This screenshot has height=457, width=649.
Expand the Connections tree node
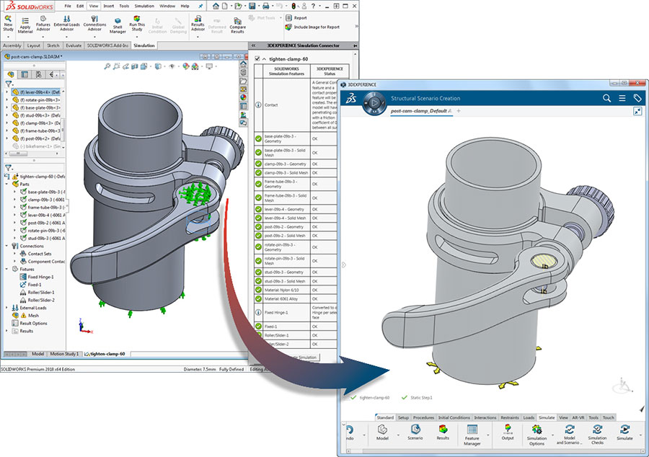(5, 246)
---
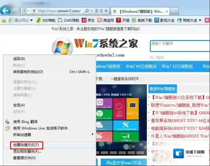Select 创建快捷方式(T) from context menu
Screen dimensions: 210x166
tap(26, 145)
---
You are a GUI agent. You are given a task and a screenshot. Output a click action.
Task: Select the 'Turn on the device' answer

What the exercise asks
From the material, report only how many lines include the word "screenshot".

Task solution
2